🤖 AI Summary
This work addresses the vulnerability of shared memory in multi-agent debate systems to contamination and the inadequacy of existing methods in reliably identifying erroneous entries. The authors propose a zero-trust memory game framework that, for the first time, leverages game-theoretic equilibrium as an objective metric of memory credibility, thereby eliminating reliance on large language model judgments. They further introduce an algorithmic calibration mechanism based on agent-generated retrieval queries and traversal paths, which is compatible with both embedding-based and graph-structured memory architectures.
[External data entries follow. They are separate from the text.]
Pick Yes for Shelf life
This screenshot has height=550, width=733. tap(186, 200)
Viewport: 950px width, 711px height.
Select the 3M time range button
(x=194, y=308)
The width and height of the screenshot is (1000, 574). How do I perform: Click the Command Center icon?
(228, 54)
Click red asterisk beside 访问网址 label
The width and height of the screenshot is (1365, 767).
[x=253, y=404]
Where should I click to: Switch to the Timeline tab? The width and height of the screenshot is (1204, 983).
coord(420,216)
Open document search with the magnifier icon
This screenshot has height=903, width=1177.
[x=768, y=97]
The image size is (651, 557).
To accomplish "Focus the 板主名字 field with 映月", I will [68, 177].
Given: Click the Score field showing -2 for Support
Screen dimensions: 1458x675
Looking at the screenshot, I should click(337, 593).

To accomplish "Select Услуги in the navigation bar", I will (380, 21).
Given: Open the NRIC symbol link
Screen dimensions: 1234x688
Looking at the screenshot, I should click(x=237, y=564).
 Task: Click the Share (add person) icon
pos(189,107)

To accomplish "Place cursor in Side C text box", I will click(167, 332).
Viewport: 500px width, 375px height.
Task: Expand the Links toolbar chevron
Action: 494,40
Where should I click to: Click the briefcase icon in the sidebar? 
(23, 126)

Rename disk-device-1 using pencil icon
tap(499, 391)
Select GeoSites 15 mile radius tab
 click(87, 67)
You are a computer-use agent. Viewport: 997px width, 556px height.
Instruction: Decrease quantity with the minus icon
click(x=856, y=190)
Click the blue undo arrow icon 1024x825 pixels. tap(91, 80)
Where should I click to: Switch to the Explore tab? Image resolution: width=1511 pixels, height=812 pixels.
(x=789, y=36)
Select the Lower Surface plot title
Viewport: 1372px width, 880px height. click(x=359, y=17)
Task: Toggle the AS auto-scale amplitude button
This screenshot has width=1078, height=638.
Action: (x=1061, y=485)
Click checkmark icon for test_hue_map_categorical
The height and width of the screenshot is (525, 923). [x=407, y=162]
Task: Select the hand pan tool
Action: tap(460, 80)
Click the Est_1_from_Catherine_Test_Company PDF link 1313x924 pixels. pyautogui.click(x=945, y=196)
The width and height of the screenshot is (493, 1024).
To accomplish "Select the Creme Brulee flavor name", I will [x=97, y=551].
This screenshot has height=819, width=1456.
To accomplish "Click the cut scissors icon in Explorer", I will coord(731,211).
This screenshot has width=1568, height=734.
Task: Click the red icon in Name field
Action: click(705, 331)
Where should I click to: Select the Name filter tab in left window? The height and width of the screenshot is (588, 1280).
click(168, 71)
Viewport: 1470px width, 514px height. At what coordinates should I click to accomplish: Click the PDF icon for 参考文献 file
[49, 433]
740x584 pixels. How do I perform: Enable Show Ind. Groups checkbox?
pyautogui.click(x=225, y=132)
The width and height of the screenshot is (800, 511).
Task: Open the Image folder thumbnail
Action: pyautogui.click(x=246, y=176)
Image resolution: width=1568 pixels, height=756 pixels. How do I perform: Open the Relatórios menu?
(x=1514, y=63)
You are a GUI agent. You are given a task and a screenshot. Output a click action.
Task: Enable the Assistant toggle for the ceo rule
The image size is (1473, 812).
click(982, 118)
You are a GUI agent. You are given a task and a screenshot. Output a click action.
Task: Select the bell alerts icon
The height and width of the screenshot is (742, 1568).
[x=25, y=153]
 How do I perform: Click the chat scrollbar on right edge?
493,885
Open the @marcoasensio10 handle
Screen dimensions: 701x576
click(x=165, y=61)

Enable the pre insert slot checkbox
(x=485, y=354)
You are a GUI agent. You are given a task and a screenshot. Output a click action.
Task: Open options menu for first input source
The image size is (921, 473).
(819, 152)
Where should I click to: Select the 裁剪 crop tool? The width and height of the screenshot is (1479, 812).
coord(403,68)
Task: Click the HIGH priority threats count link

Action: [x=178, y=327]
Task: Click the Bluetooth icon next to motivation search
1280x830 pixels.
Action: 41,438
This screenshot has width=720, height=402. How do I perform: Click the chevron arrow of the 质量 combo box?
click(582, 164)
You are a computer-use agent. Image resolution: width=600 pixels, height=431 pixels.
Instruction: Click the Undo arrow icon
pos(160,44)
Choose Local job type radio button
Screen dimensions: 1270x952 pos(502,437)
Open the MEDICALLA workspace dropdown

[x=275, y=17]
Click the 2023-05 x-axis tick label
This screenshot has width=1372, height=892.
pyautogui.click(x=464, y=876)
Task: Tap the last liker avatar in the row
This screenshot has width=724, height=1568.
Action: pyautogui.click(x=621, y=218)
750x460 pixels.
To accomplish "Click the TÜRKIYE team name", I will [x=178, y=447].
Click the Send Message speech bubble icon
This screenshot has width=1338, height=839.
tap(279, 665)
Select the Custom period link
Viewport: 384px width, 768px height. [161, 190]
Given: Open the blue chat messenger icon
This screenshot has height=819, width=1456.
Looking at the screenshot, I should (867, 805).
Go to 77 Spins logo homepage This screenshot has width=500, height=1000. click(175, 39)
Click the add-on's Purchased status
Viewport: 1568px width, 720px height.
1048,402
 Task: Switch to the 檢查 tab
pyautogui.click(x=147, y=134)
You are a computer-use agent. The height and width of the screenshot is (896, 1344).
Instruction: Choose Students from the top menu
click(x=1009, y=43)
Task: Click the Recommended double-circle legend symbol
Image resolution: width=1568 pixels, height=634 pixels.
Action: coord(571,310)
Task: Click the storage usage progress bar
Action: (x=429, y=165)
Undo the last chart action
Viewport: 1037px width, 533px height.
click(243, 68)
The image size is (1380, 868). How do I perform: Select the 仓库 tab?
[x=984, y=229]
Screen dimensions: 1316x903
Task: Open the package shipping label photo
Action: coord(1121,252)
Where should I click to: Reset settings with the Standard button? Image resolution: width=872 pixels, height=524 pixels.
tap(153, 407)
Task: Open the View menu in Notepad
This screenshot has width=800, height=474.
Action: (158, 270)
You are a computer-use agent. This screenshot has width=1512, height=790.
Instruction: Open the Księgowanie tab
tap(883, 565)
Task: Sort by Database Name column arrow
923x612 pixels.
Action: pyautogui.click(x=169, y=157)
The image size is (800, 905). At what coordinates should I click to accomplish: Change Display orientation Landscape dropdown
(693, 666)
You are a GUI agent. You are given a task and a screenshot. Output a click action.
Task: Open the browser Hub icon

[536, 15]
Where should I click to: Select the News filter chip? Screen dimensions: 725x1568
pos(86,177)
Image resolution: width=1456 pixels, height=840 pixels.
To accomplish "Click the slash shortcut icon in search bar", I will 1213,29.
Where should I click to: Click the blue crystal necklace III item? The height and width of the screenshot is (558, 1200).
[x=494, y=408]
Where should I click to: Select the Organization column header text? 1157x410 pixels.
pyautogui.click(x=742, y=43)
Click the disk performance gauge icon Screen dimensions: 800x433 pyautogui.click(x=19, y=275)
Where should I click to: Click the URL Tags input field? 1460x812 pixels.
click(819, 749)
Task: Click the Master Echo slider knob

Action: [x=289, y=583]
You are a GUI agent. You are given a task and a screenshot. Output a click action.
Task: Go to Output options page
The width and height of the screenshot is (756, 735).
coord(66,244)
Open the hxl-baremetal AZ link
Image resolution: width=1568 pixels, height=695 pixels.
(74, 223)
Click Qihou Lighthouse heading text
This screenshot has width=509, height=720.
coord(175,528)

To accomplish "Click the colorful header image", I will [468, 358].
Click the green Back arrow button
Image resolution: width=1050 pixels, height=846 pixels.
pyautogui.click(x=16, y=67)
Experimental results demonstrate that the proposed approach consistently outperforms current methods across diverse benchmarks, multi-agent frameworks, and memory architectures, exhibiting strong robustness against adversarial agents while incurring minimal inference overhead.
📝 Abstract
Multi-agent debate (MAD) systems increasingly rely on shared memory to support long-horizon reasoning, but this convenience opens a critical vulnerability: a single corrupted entry can contaminate the downstream memory-augmented reasoning, and debate alone fails to filter such errors. Existing safeguards filter entries via heuristics or LLM-based validation, yet they rely on AI judgments that share the same failure modes and overlook the cross-agent dynamics of MAD. We address this gap by formulating memory updating in MAD as a zero-trust memory game, in which no agent is assumed honest and the game's equilibrium serves as an indicator of optimal memory trust. Guided by this equilibrium, we propose EquiMem, an inference-time calibration mechanism that quantifies each update algorithmically against the shared memory state, using agents' existing retrieval queries and traversal paths as evidence rather than soliciting any LLM judgment. EquiMem instantiates calibration for both embedding- and graph-based memory, and across diverse benchmarks, MAD frameworks, and memory architectures, it consistently outperforms existing safeguards, remains robust under adversarial agents, and incurs negligible inference overhead.